EXCERPT:
^^^^
As we previously did a requests.get() will get us the csv file aswell 

In [75]:
import requests as s
import pandas as pd 
from io import StringIO

response = s.get(url).text

In [76]:
response 

'Type de document;Prêts 2022;Titre;Auteur;Nombre de localisations;Nombre de prêt total;Nombre d\'exemplaires\r\nBande dessinée jeunesse;1064;Razzia;Sobral,  Patrick;47;2938;67\r\nBande dessinée jeunesse;1024;Touche pas à mon veau;Guibert,  Emmanuel;45;2296;71\r\nBande dessinée jeunesse;1016;Max et Lili vont chez papy et mamie;Saint-Mars,  Dominique de;50;5554;103\r\nBande dessinée jeunesse;938;Lili veut un petit chat;Saint-Mars,  Dominique de;51;5789;80\r\nBande dessinée jeunesse;921;Max et Lili font du camping;Saint-Mars,  Dominique de;52;5658;83\r\nBande dessinée jeunesse;901;Lili trouve sa maîtresse méchante;Saint-Mars,  Dominique de;40;4694;72\r\nBande dessinée jeunesse;869;J\'irai où tu iras;Lyfoung,  Patricia;51;4707;76\r\nBande dessinée jeunesse;861;Les nerfs à vif;Nob;48;2837;62\r\nBande dessinée jeunesse;839;Je crois que je t\'aime;Lyfoung,  Patricia;52;3878;70\r\nBande dessinée jeunesse;799;Attention tornade;Cazenove,  Christophe;42;2366;56\r\nBande dessinée jeunesse;779;Max 

We have a csv file in the form of a string, which means we have tabular data where each row of the table is separated by "\r\n" and elements in a row are separated but a semicolon in the case. 
let's print a few lines (a few hundred characters in the whole string)

In [77]:
print(response[:349])
^^^^
DATA:
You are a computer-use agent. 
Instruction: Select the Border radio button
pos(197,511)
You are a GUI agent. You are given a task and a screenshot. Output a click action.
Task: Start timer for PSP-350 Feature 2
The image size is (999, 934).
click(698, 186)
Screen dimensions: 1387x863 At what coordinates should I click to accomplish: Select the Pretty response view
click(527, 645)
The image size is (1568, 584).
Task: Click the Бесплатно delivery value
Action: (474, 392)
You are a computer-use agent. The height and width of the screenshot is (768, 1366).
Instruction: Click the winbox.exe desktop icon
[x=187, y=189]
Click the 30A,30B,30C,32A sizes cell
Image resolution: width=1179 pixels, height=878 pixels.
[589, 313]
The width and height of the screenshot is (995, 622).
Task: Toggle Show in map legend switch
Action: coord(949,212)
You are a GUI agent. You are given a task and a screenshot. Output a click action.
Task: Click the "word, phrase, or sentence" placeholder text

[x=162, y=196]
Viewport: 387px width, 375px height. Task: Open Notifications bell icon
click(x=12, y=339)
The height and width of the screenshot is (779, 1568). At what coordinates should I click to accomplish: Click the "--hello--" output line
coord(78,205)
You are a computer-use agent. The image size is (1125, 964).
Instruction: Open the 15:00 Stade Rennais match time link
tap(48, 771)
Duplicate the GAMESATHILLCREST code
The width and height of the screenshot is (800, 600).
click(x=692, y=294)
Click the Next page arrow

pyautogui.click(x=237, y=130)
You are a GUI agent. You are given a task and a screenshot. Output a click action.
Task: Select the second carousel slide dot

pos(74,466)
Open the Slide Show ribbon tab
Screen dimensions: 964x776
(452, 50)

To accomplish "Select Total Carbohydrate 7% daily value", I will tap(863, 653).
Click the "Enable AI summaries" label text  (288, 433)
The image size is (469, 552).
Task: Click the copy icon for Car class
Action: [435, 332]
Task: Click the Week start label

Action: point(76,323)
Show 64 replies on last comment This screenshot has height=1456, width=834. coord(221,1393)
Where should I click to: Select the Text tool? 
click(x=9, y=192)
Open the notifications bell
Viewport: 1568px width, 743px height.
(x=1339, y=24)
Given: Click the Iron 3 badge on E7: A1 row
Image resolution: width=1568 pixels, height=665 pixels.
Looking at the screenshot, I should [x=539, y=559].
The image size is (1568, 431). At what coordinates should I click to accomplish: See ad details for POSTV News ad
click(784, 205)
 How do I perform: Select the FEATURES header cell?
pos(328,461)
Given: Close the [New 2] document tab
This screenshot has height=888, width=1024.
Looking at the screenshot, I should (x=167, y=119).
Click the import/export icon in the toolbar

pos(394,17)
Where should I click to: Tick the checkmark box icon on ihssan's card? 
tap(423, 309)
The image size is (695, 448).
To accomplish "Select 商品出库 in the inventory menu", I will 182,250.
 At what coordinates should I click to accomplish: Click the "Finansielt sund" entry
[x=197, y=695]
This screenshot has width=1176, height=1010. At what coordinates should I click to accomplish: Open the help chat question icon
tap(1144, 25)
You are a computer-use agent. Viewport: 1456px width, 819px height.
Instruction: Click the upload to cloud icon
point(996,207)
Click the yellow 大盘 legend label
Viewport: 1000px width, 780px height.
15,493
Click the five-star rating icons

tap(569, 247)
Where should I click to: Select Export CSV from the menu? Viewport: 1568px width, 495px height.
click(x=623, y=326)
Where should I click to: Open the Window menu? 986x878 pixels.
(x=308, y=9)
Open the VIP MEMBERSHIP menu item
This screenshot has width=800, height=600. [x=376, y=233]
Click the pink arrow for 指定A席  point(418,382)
^^^^
QUESTIONS TO ANSWER:
1) In the excerpt on fetching a CSV file with requests, what separates one row of the table from the next in the string?
2) List every column name in the header line of the CSV string shown in the excerpt on fetching a CSV file with requests.
3) Pick up the excerpt on fetching a CSV file with requests after its last line and continue it.

ANSWERS PER TASK:
1) Each row is separated by "\r\n".

2) Type de document; Prêts 2022; Titre; Auteur; Nombre de localisations; Nombre de prêt total; Nombre d'exemplaires

3)
Type de document;Prêts 2022;Titre;Auteur;Nombre de localisations;Nombre de prêt total;Nombre d'exemplaires
Bande dessinée jeunesse;1064;Razzia;Sobral,  Patrick;47;2938;67
Bande dessinée jeunesse;1024;Touche pas à mon veau;Guibert,  Emmanuel;45;2296;71
Bande dessinée jeunesse;1016;Max et Lili vont chez papy et mamie;Saint-Mars,  Dominique de;50;


We already have the CSV content stored as a text object in memory. To efficiently process this data, we'll use the StringIO module from the io library, which allows us to treat the text object as if it were an actual file. Once we do this, we can easily load the data into a pandas DataFrame, which is a powerful tool for working with tabular data. This approach uses pandas, a library I'm most comfortable with for handling and analyzing such data.

In [78]:
with StringIO(response) as csvfile:
    books = pd.read_csv(csvfile, sep=';')
books

Unnamed: 0,Type de document,Prêts 2022,Titre,Auteur,Nombre de localisations,Nombre de prêt total,Nombre d'exemplaires
0,Bande dessinée jeunesse,1064,Razzia,"Sobral, Patrick",47,2938,67
1,Bande dessinée jeunesse,1024,Touche pas à mon veau,"Guibert, Emmanuel",45,2296,71
2,Bande dessinée jeunesse,1016,Max et Lili vont chez papy et mamie,"Saint-Mars, Dominique de",50,5554,103
3,Bande dessinée jeunesse,938,Lili veut un petit chat,"Saint-Mars, Dominique de",51,5789,80
4,Bande dessinée jeunesse,921,Max et Lili font du camping,"Saint-Mars, Dominique de",52,5658,83
...,...,...,...,...,...,...,...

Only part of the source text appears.